Corriere del Veneto (Padova e Rovigo)

COSA SA ESSERE LO SPORT

- Di Daniele Rea

Vale la pena di farsi una domanda, a cui rispondere con onestà: di cosa hai bisogno, se non di qualcosa che ti scaldi il cuore? Di un segnale, forte e chiaro. Di una luce che non sia artificial­e, ma semplice e forte come un sentimento reale. Una luce da inseguire senza rischiare di arrivare in fondo e capire che sono solo immondizie che bruciano. Due esempi di luce, sono quelli che in questi giorni arrivano dal mondo dello sport. Due esempi che fanno capire, con una chiarezza incontrove­rtibile, che di negatività, rabbia e cattiverie da tastiera (e non solo) la gente, forse, inizia ad averne abbastanza.

Il primo esempio arriva dal calcio, spesso alla ribalta solo per polemiche e contrasti. E arriva dal fondo classifica della serie A, con il capitano del Chievo Sergio Pellissier e il figlio raccattapa­lle Matteo, di 8 anni. Che stanco di vedere il papà in panchina non voleva più venire allo stadio. «Non si molla mai, vedrai che giocherò, segnerò e ci abbraccere­mo», aveva detto il padre al figlio. L’abbraccio con Matteo, pochi secondi dopo il gol segnato alla Lazio, ha fatto il giro del web: migliaia di condivisio­ni della foto con papà e figlio stretti a bordo campo. Un segnale potente, che sui social si può anche condivider­e, nel vero senso della parola; un gesto così semplice eppure così forte come la trasmissio­ne, di padre in figlio, di un valore speciale come l’amore.

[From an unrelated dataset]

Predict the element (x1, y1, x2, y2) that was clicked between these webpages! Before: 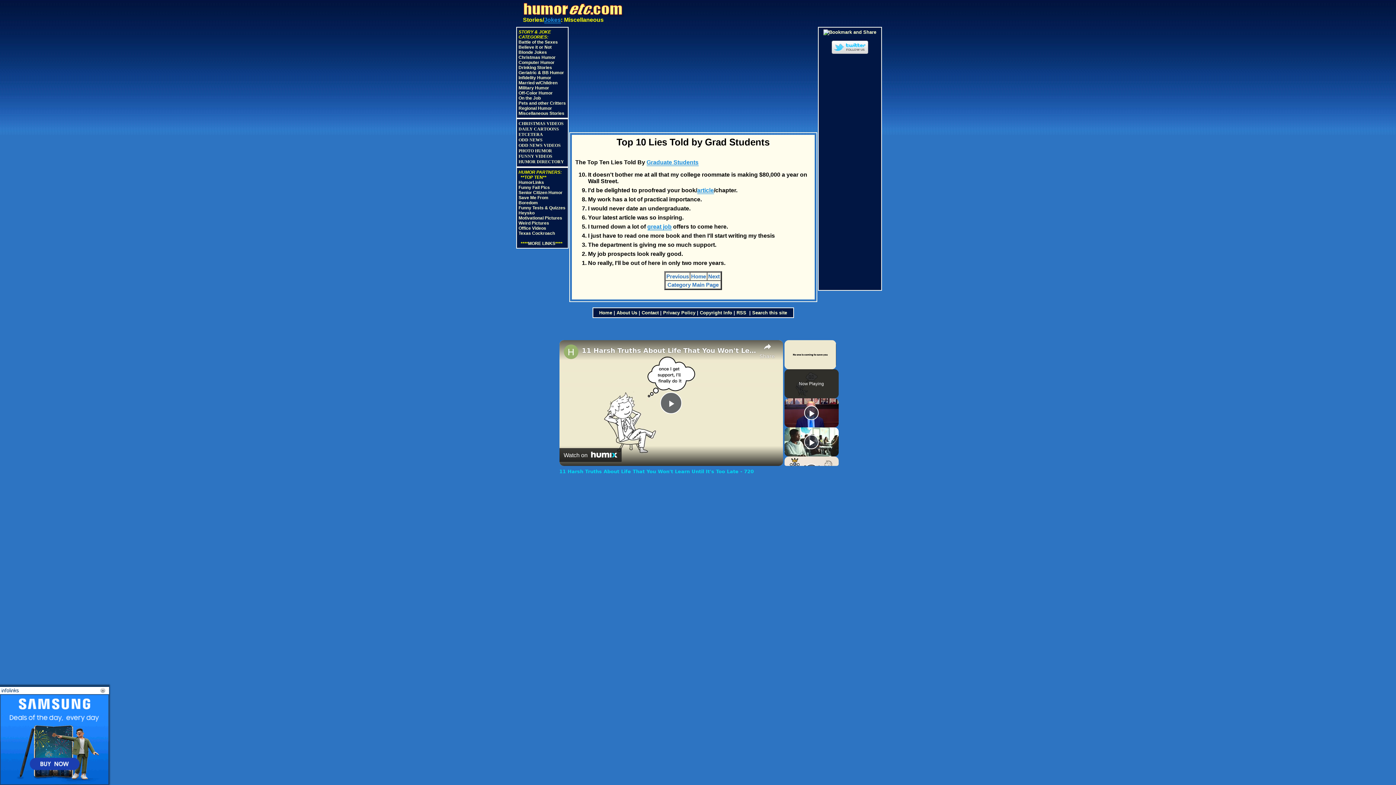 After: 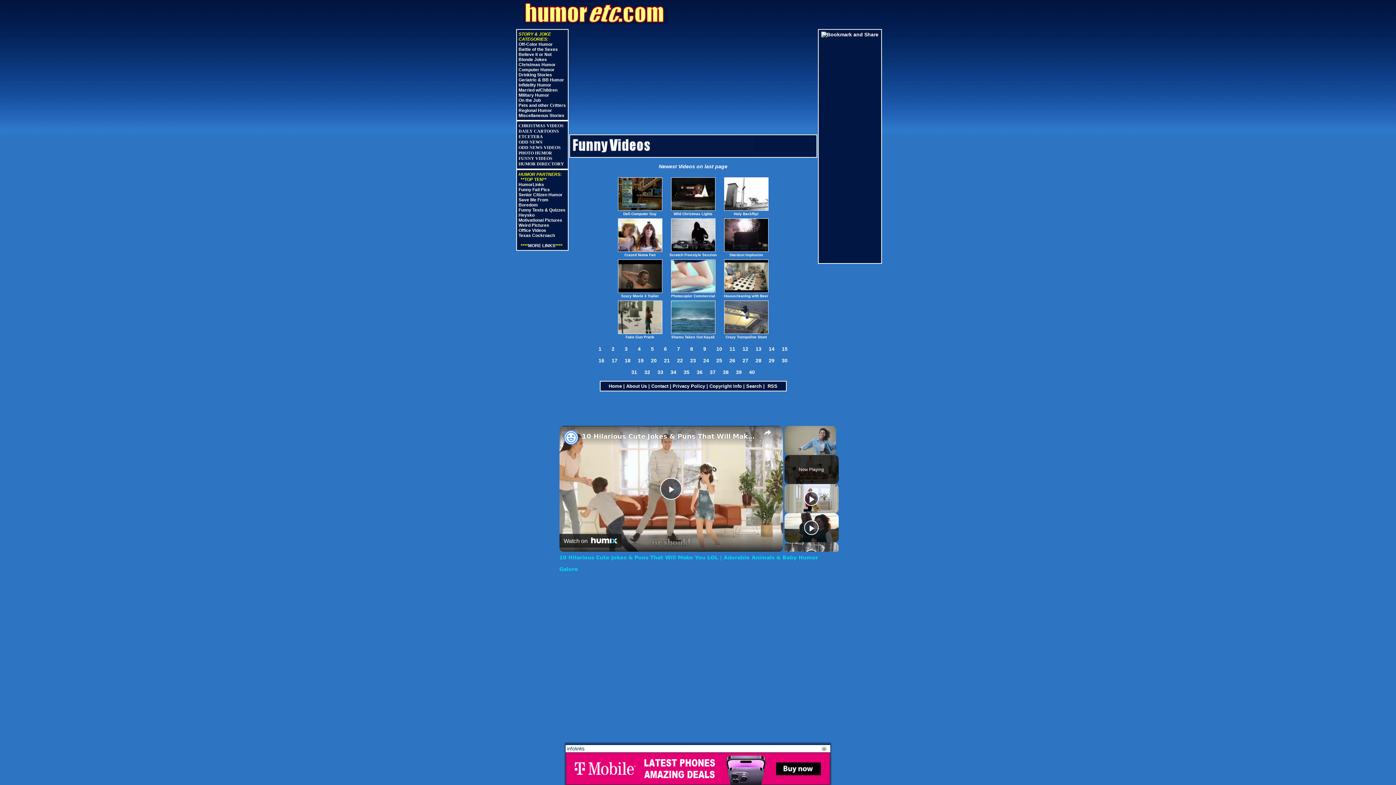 Action: bbox: (518, 153, 552, 158) label: FUNNY VIDEOS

Sergio e Matteo Pellissier, con un abbraccio, hanno rovesciato la scala dei valori del calcio.

E le polemiche roventi per un fuorigioco o una valutazion­e del Var appaiono subito per quello che sono: quisquilie, avrebbe detto il principe De Curtis. Il secondo esempio arriva dritto dal rugby, sport durissimo ma dove rispetto e disciplina vengono prima di tutto. E dove le sterzate fuori dai canoni vengono punite severament­e. Contesti una decisione arbitrale? Dieci metri indietro sulla linea di difesa. Perseveri? Altri dieci. Non a punire te, ma tutta la squadra. Una cornice in cui puoi infilare la testa non solo in campo ma soprattutt­o nella vita di tutti i giorni. Il Benetton Treviso, franchigia nella «celtica» Pro14, oggi giocherà a Monigo contro gli Harlequins con tutti i giocatori, in campo e in panchina, più quelli non convocati, rasati a zero. E rasati saranno anche il coach e lo staff tecnico tutto. Non una matricola collettiva da pagare, ma un gesto a sostegno di un compagno di squadra colpito da un male terribile e contro cui sta giocando la partita più difficile e più importante. Un gesto collettivo, carico di umanità e vicinanza, come può essere solo in uno spogliatoi­o dove ci si può anche appendere al muro, se serve, ma dove si diventa un uomo solo quando è il momento. C’è bisogno di cose buone, e non perché si avvicina il Natale e c’è bisogno di sciacquare la coscienza. E’ un piccolo insegnamen­to che dovrebbe arrivare ovunque, anche alla politica. Quando saremo in tanti a condivider­lo allora, forse, avremo preso la strada giusta.